There’s a lot of people out there trying to sell you simple solutions to productivity, as well as their advice, usually involving their latest book, podcast, or video series. They might not be millionaires, but they’ve found the secret to making millions — order now!
Jason Fried, CEO of Basecamp — a company that makes project management and communication software — is different. Fried is honest about what it takes to get work done and keep your sanity while doing it. He’s the author of several books, including It Doesn’t Have to Be Crazy at Work; Rework; and Remote: Office Not Required.
Fried has earned the trust of many because of his straightforward takes on productivity and the unhealthy sacrifices some people make in an attempt to get more done. If you want to work smarter, not harder, listen to Jason Fried.
Here are 25 of his best quotes on productivity, focus, and decision-making.
Work smart, not hard
Jason Fried’s advice stands out because he advocates for a healthy approach to work. Overwork is a consistent problem in the tech industry, and it often earns Fried’s ire. Rather than spending hundreds of hours a week on your job, your side hustle, and your passion projects, Fried advises you to work smart, not hard. He says this not only to keep you from getting exhausted — though that’s important, too — but to enable you to focus on what really matters.
1. “Workaholics aren’t heroes. They don’t save the day, they just use it up. The real hero is home because she figured out a faster way.”
2. “Working without a plan may seem scary. But blindly following a plan that has no relationship with reality is even scarier.”
3. “Find a judo solution, one that delivers maximum efficiency with minimum effort. When good enough gets the job done, go for it.”
4. “What I like about the GTD [Get Things Done] is that it forces you to really figure out what you really need to do. And this whole thing about knowing what you don’t need to do right now, like Someday/Maybe — I like that but, in general, I’m not a big fan of set systems as I think people are sometimes too religious about them. And they become so enamored with the system itself that they actually create more work for themselves because they have this system they want to fill up with things to do.”
5. “If you have a bookshelf, you have to fill it with books. If you have getting-things-done-like system, you have to fill it with tasks. So sometimes you create more work for yourself than you actually have to. That’s been my experience. I like forcing myself to not keep track of everything. If I don’t have a system in place, I can’t remember a lot of things, so I tend to have only a few things that I need to do. I don’t have day-long lists, I have short lists.”
Get focused and stay focused
Distractions are a productivity killer. Without focus, it’s impossible to immerse yourself in deep work, and build up enough momentum to get a lot done. Jason Fried’s approach to focus isn’t about discipline, but about making hard decisions about your priorities. There’s a lot to worry about in the working world, but if your focus is split, you’ll never get anything done. The better you can figure out what motivates you, the more you can organize your work around your goals.

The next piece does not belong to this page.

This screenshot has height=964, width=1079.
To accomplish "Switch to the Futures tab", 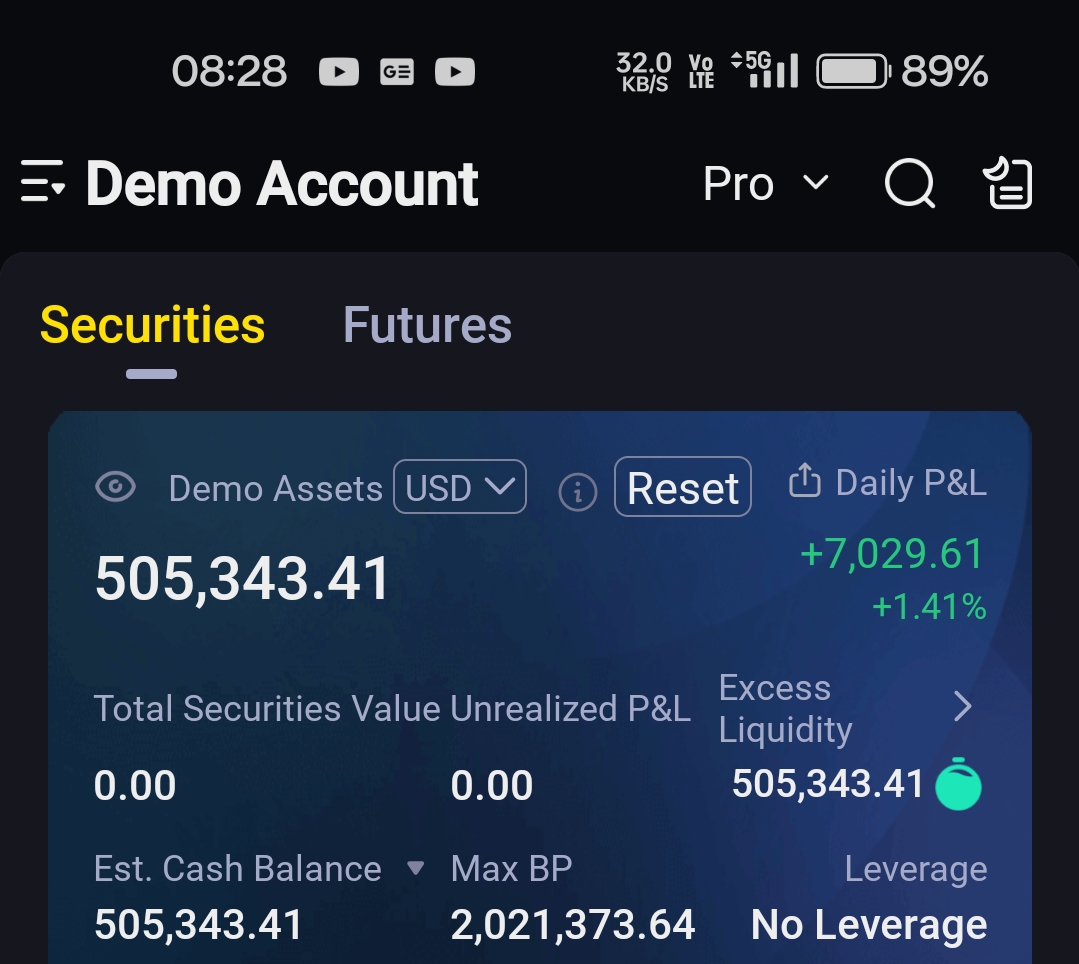I will pos(427,326).
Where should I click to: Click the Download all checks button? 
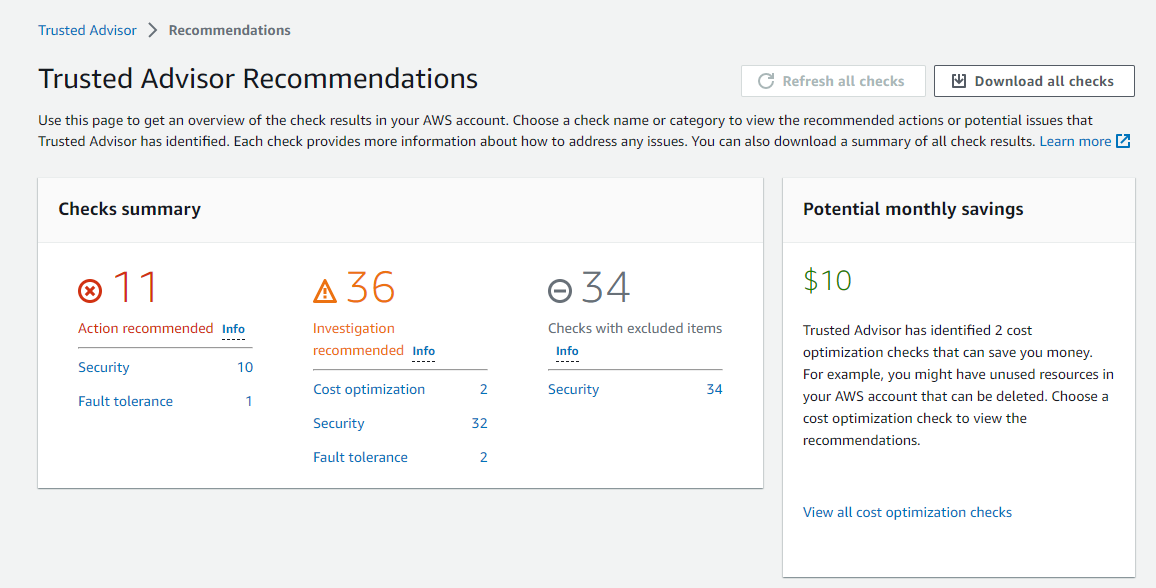(1033, 81)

6. “Figure out what objects and places inspire you and immerse yourself in them. Pay attention to those details. Then, instead of imitating competitors, you just might find your voice.”
7. “We aim to do a good job. Because that’s the satisfaction of putting in a good day’s work, and then you line up a bunch of good days in a row and then you have something there. You’re excited about the work, and sometimes you think you’re really onto something and you’re motivated by that. But that’s all intrinsic motivation. It’s not some number, some target you’re supposed to hit for someone else for some other reason. I’ve never been driven by that, really. I don’t think it’s really healthy.”
8. “If you’re opening a hot dog stand, you could worry about the condiments, the cart, the name, the decoration. But the first thing you should worry about is the hot dog. The hot dogs are the epicenter. Everything else is secondary.”
9. “Instead of saying “Yes, we’ll do that also,” you have to practice saying “Sure, we can do that instead.” “Or” always forces a choice, and that’s a good thing.”